* [REQUIRED ACTION] Output range, inclusive: from the line containing "Given: Open Security Zone menu" to the line containing "Switch to the Transitions tab". Restate those lines from the data below word for word and only those.

.....

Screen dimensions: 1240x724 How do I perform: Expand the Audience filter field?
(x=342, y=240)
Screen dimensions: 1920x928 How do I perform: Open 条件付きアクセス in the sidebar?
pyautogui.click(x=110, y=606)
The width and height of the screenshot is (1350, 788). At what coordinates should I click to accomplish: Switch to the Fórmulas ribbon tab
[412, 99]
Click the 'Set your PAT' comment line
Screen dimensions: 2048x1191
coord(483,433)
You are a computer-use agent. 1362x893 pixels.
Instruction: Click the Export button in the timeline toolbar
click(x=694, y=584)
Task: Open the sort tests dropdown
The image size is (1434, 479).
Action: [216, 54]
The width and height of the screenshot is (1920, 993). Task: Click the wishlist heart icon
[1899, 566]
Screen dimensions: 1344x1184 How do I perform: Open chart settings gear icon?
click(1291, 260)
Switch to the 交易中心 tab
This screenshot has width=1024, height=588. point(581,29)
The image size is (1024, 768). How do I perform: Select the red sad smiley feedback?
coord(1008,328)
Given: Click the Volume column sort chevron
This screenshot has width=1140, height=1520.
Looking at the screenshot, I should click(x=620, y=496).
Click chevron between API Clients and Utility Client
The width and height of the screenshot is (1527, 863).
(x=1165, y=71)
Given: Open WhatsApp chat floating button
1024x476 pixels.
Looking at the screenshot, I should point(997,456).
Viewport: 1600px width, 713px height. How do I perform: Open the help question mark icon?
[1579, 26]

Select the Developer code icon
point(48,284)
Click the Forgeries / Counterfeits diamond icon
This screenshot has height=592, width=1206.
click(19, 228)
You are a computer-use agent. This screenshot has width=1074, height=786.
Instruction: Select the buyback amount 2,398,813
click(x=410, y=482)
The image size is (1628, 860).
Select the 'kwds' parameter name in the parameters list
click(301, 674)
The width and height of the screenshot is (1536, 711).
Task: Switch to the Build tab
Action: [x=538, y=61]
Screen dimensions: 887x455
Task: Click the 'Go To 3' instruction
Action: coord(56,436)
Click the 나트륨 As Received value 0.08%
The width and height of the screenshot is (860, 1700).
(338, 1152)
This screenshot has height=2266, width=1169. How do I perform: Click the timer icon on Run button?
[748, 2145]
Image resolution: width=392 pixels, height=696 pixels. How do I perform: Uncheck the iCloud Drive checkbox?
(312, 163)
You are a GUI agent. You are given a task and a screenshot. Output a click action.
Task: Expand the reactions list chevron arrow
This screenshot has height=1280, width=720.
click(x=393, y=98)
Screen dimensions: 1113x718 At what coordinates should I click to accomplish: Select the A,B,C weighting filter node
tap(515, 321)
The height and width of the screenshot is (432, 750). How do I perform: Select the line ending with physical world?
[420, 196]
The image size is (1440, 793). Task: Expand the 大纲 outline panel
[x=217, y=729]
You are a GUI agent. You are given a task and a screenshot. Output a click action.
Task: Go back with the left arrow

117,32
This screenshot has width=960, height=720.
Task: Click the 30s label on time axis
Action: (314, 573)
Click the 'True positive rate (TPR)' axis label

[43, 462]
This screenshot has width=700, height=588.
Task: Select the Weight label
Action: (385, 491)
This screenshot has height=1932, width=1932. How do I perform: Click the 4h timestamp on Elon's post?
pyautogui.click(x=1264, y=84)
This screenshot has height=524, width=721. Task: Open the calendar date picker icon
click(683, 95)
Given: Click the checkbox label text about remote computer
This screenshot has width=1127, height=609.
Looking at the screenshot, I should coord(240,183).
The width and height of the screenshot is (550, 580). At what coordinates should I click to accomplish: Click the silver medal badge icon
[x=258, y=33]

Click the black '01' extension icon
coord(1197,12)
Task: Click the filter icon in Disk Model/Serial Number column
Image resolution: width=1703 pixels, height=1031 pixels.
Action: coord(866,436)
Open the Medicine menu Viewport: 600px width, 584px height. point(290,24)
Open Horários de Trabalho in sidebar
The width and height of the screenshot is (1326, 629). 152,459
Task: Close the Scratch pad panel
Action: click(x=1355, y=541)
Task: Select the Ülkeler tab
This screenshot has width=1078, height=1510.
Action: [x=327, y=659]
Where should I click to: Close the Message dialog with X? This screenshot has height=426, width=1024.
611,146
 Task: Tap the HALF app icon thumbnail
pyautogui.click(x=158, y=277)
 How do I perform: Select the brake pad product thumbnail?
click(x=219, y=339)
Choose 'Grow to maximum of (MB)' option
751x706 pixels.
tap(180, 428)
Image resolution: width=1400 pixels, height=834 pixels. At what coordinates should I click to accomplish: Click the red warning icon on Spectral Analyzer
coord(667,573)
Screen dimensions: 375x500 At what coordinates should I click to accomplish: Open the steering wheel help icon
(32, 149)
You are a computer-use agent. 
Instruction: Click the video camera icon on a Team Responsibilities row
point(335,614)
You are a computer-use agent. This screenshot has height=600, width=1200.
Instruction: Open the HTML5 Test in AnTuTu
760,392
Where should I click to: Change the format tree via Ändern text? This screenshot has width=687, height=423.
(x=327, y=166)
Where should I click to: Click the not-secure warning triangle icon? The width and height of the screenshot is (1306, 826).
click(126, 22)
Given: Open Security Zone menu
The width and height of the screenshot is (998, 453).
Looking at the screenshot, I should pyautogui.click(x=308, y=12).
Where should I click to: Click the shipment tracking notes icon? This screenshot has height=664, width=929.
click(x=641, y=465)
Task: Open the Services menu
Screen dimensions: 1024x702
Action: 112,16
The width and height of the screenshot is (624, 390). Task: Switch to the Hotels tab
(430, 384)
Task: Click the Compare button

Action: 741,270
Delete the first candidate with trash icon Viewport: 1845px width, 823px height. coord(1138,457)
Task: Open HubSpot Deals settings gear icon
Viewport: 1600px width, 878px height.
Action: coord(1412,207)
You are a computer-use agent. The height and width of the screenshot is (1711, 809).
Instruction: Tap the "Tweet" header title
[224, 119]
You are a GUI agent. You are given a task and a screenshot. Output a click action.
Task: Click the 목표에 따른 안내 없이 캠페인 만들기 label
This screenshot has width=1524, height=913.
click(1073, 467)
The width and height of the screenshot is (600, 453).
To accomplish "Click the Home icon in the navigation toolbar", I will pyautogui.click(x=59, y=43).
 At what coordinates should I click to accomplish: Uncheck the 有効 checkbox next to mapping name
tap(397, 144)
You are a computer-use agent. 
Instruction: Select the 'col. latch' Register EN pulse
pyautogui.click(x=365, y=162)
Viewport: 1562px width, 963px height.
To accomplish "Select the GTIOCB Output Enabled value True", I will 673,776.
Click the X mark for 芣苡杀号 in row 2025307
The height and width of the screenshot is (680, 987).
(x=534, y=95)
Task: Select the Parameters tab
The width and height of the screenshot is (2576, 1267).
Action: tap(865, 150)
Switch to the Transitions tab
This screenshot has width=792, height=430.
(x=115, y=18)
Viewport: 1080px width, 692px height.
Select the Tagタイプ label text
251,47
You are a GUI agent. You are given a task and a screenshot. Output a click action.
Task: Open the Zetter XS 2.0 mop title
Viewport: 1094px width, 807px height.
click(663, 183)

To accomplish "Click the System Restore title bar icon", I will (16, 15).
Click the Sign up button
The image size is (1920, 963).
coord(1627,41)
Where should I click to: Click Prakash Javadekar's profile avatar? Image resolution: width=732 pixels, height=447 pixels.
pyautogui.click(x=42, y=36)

.....

* [EXERCISE RESULT]
Given: Open Security Zone menu
The width and height of the screenshot is (998, 453).
Looking at the screenshot, I should pyautogui.click(x=308, y=12).
Where should I click to: Click the shipment tracking notes icon? This screenshot has height=664, width=929.
click(x=641, y=465)
Task: Open the Services menu
Screen dimensions: 1024x702
Action: 112,16
The width and height of the screenshot is (624, 390). Task: Switch to the Hotels tab
(430, 384)
Task: Click the Compare button

Action: 741,270
Delete the first candidate with trash icon Viewport: 1845px width, 823px height. coord(1138,457)
Task: Open HubSpot Deals settings gear icon
Viewport: 1600px width, 878px height.
Action: coord(1412,207)
You are a computer-use agent. The height and width of the screenshot is (1711, 809).
Instruction: Tap the "Tweet" header title
[224, 119]
You are a GUI agent. You are given a task and a screenshot. Output a click action.
Task: Click the 목표에 따른 안내 없이 캠페인 만들기 label
This screenshot has width=1524, height=913.
click(1073, 467)
The width and height of the screenshot is (600, 453).
To accomplish "Click the Home icon in the navigation toolbar", I will pyautogui.click(x=59, y=43).
 At what coordinates should I click to accomplish: Uncheck the 有効 checkbox next to mapping name
tap(397, 144)
You are a computer-use agent. 
Instruction: Select the 'col. latch' Register EN pulse
pyautogui.click(x=365, y=162)
Viewport: 1562px width, 963px height.
To accomplish "Select the GTIOCB Output Enabled value True", I will 673,776.
Click the X mark for 芣苡杀号 in row 2025307
The height and width of the screenshot is (680, 987).
(x=534, y=95)
Task: Select the Parameters tab
The width and height of the screenshot is (2576, 1267).
Action: tap(865, 150)
Switch to the Transitions tab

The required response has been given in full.